The Book of Psalms is one of the most beloved of the prayer books of humanity, and with good reason. Its 150 chapters cover a multitude of spiritual moods and issues and is a foundation of Christian spirituality.
I've worked with the Book of Psalms periodically over the years in my own meditation and prayer, but always with mixed emotions, because, for all its beauty and wisdom, the Book of Psalms has limits which I found off-putting.
First of all, it is a book of its patriarchal faith; assuming the masculinity of God, the world's rulers, and the reader. As a woman who knows to her core that the mystery of God is both and neither male and female, this was a brick wall for me. There are some inclusive language translations of the Psalms; this is another.
Secondly, it is a book that speaks to a people living in a threatened monarchy. I, on the other hand, live in a threatening democracy. I need to be confronted with God's will for my nation with a slightly different slant.
Thirdly, the Book of Psalms is bound in the science of its time. Now that we know more about the universe and its continuing creation, our Psalms can be adapted to that knowledge.
Fourthly, the Book of Psalms is of uneven spiritual content. It sometimes devolves into violent, furious images of the divine which I just can't cope with. Many users of the Psalms psychologize these passages. (Haven't we all been so angry at times as to want to dash someone's children on rocks? Well, actually, no. But you get the idea.) In this improvisation, I've withdrawn the human projections on the divine and owned up to my own feelings.
Fifthly and for me, the most important, the writers of the Psalms lived in a world that took the existence of God utterly for granted. The Psalm writers often lament the absence of this God from their lives, but they never doubt that there is a God who could be present. In our postmodern world, even those who have taken that leap of faith know that that is what we have done, and many people stand on the brink, wondering how to get across at all. In this context, the off-hand certainty of the Psalms is not helpful. I set about to improvise with the modern theologies of agnosticism, atheism, and process theology to make the Psalms more useful to me.

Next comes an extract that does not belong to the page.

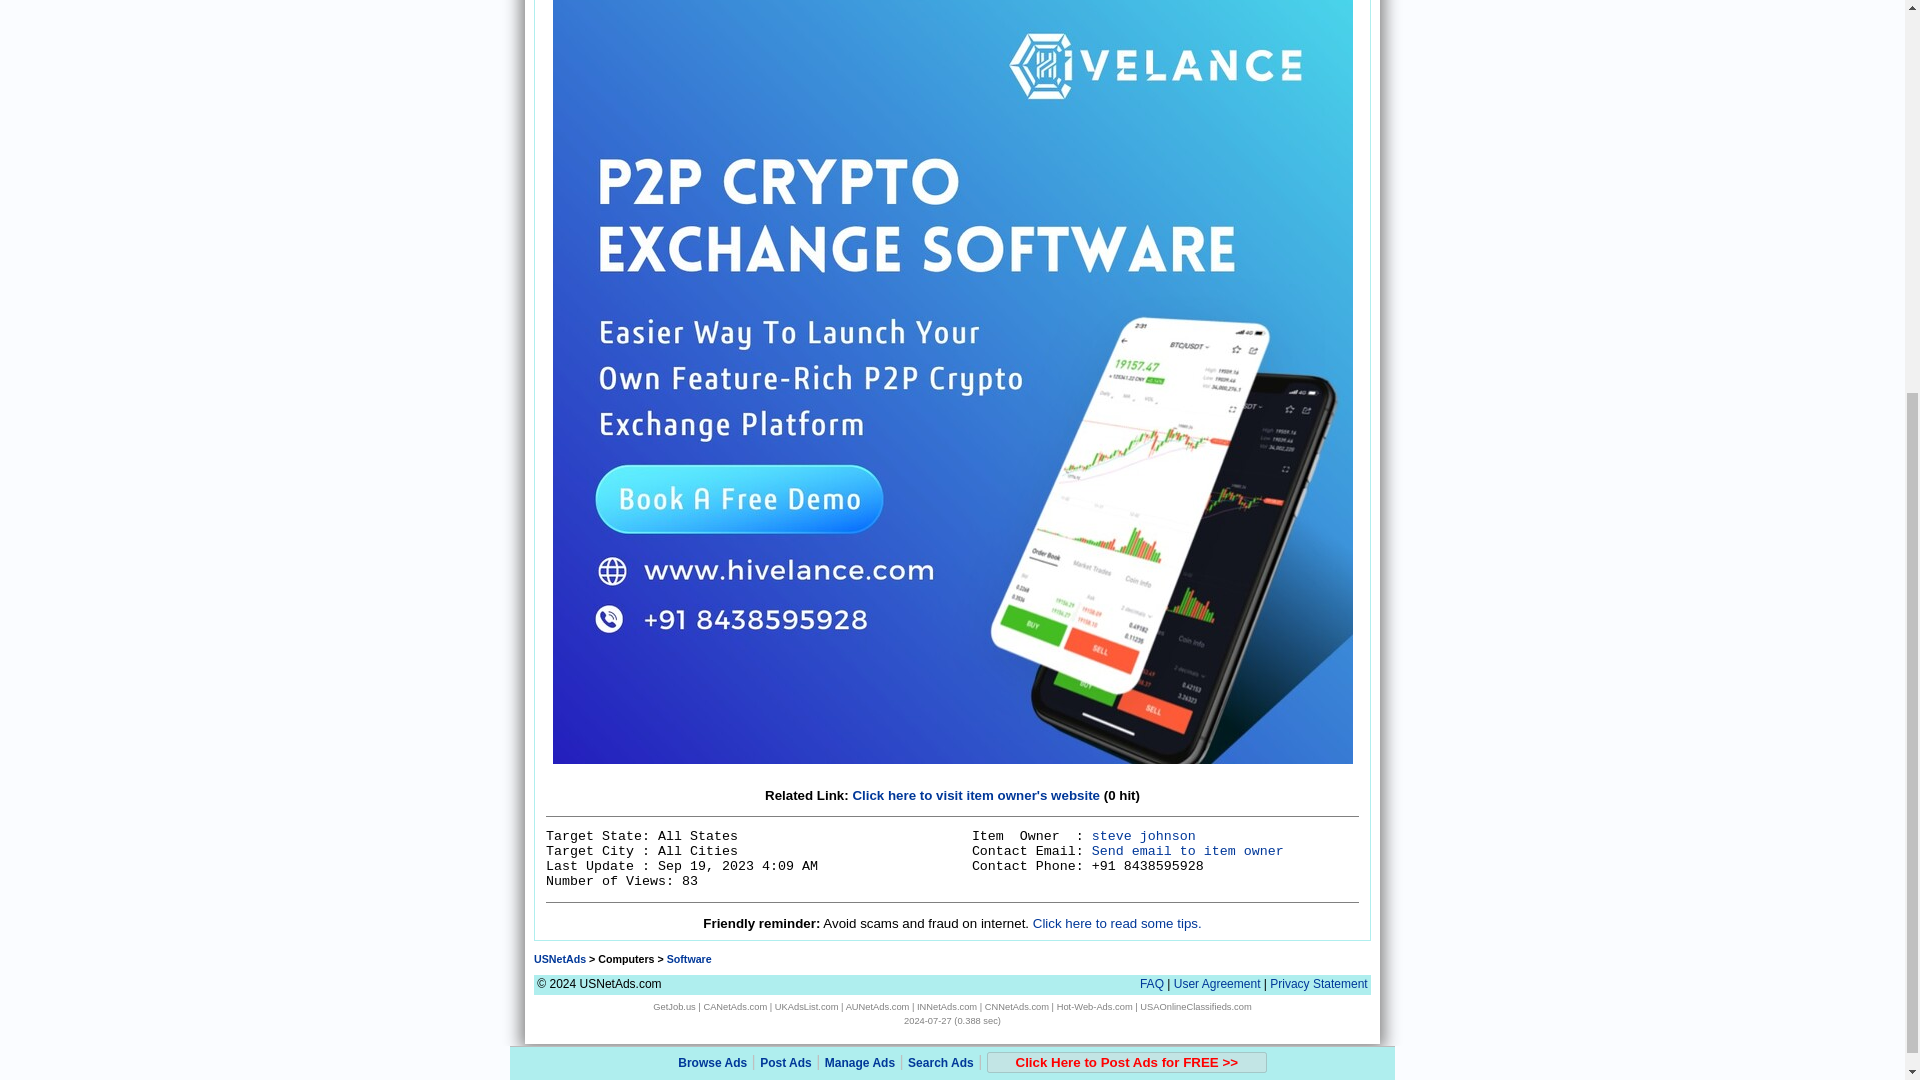 The width and height of the screenshot is (1920, 1080). Describe the element at coordinates (878, 1006) in the screenshot. I see `AUNetAds.com` at that location.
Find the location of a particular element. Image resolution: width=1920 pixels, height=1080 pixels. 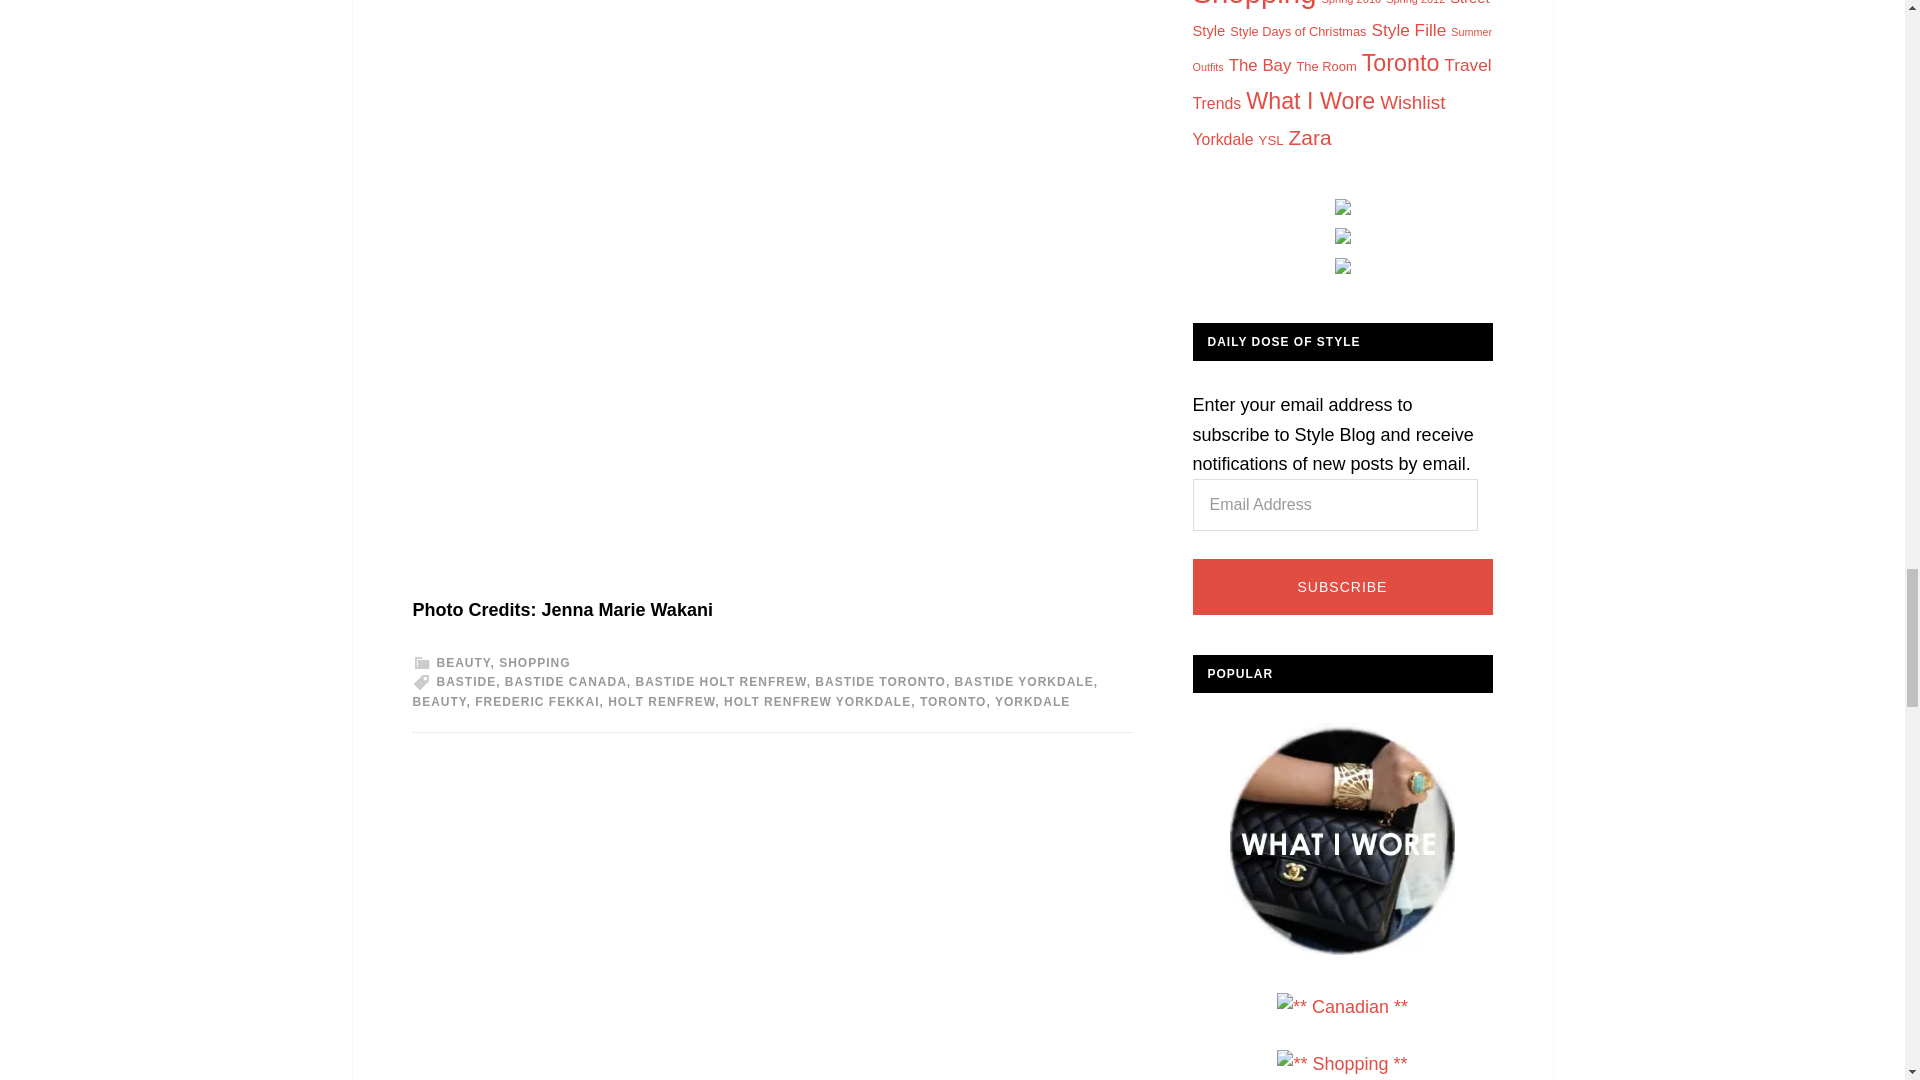

BASTIDE CANADA is located at coordinates (566, 682).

These improvisations of the Psalms were the result of three years of daily spiritual practice, now several years ago. To improvise is to use a theme in a way that is recognizible but fresh. I hope I have achieved that.
I started posting these Psalms to a Blog more as a private way to explore the world of Blogging than to make them public, indeed, I posted the first several before I understood that anyone but me would ever see them "in print." Several times I lost interest in the project of posting them (Poetry is hard in blogs, as all indents have to be put in individually with HTML code in every blogging tool I've found so far.) Each time I slacked off, someone asked for more or asked permission to use one and got me going again. So what started as a spiritual discipline turned out to be useful to others, and I'm glad.
These days the blog gets about thirty hits a day, mostly from people searching Google for Psalms; I was touched to discover that I got my most hits on the fifth anniversary of 9/11.
So thanks to the faithful readers who kept me going! It was a blessing to me to re-visit the Psalms, as it had been a blessing to work and pray with them in the first place.
I share them with the prayer that they might speak to other people of faith--and doubt-- and enrich their lives and experience of the divine.